Silvia et Jeanne, complètement sidérées, s’asseyent, interrogatives.
Hélène. — C’était ça ou la prison !
Jeanne. — Tu… Tu as fait ça comment ?
Hélène. — Un coup de couteau, un truc africain qui servait à ouvrir le courrier.
Silvia. — Il avait dû t’énerver… un peu !
Hélène. — Même pas, enfin oui ; une horrible scène, et j’ai pris ce que j’avais sous la main. Peut-être que je gérerais autrement la situation si c’était maintenant… Pas sûr ! Je ne le dis à personne, et encore moins à ma psy, je n’ai qu’un regret : l’avoir loupé !
Silence
Allez, je vous raconte, j’essaie d’être brève. On s’est connu en Afrique. Lui et moi, on bossait dans la même entreprise. Travaux publics. La boîte qui a fait le fameux Trans-Congo.

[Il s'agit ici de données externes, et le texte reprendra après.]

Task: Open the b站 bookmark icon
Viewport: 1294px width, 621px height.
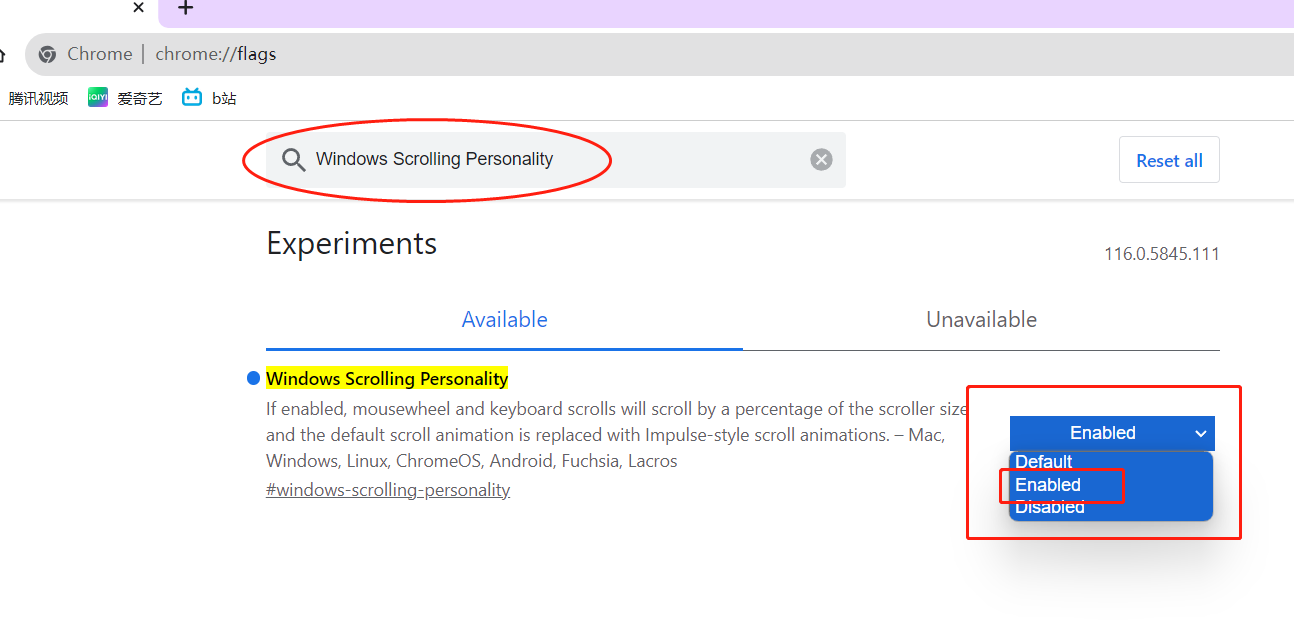Action: 192,97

J’étais contrôleur de gestion ; un poste important. Lui, directeur de la logistique. Hiérarchiquement, je le chapeautais. Si je vous le dis, c’est que ça a son importance.
J’y suis arrivée en… en 1997, oui, fin 97, avec François, mon mari, et Antoine, mon fils. Il était petit, il avait six ans. François était aussi en poste là-bas, ingénieur chez Elf, il s’occupait de l’exploitation de gisements de pétrole. On s’entendait bien, vraiment très bien. Je l’aimais ; il faut me croire. Je l’aimais.

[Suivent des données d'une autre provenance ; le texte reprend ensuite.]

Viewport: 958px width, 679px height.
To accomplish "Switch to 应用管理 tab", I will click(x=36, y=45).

Silvia,— On te croit, on te croit !
Hélène. — Attendez, c’est douloureux de faire remonter tous ces souvenirs !
Flash back – La scène pivote et montre un bureau ; on voit qu’on est en Afrique.

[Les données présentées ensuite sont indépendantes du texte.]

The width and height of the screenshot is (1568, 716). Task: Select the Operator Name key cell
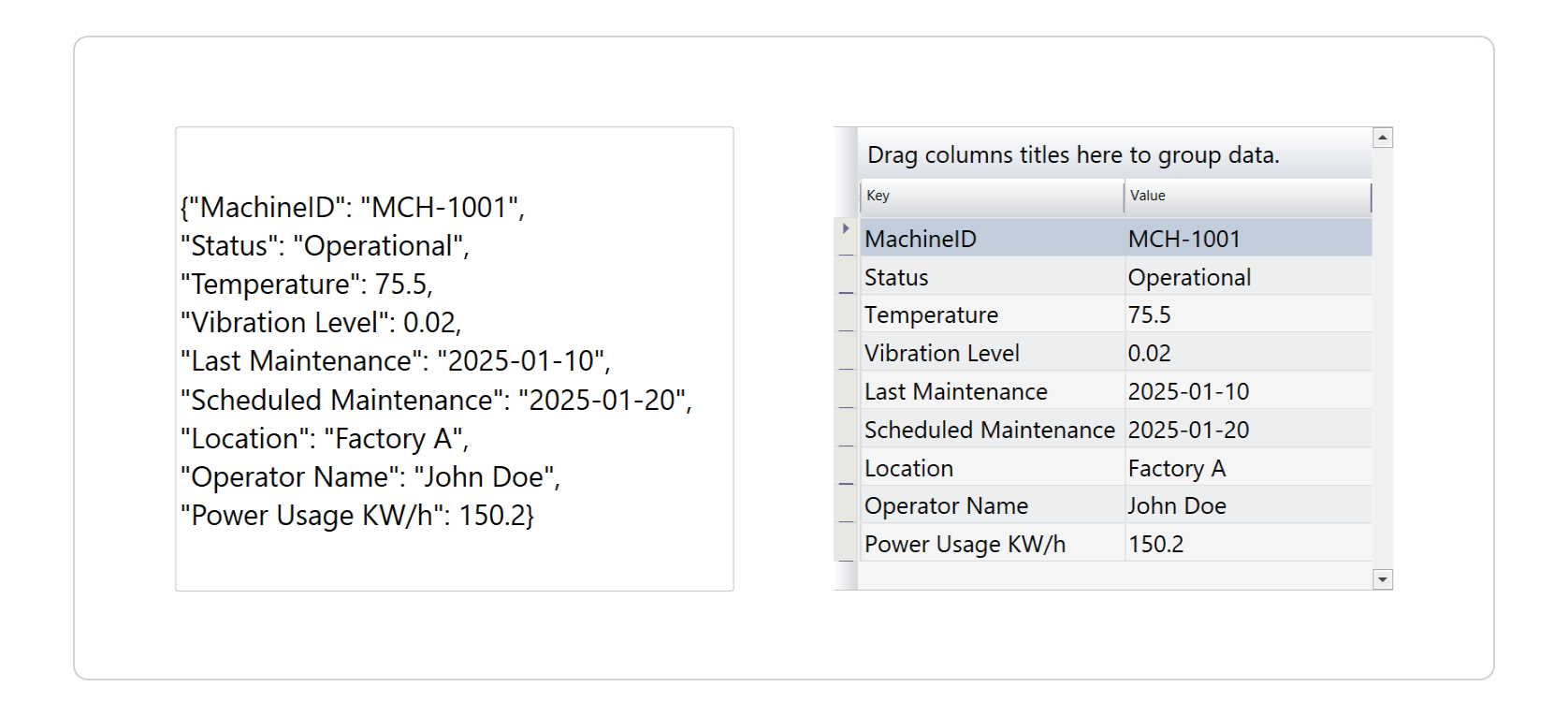click(x=992, y=506)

Hélène continue en s’adressant au public. — Lui, pendant plusieurs mois, rien : un gros ours mal léché. Je le trouvais bizarre, malsain, j’avais presque de la répulsion pour lui. Il ne m’adressait pas la parole ou répondait par monosyllabes. Ennuyeux, d’autant plus que, chargée des comptes, tous les chiffres, de production ou de gestion, me revenaient. Il m’appartenait de les vérifier et de donner les résultats à Rémy Arvault, notre DG, pour qu’il les intègre dans sa stratégie de développement.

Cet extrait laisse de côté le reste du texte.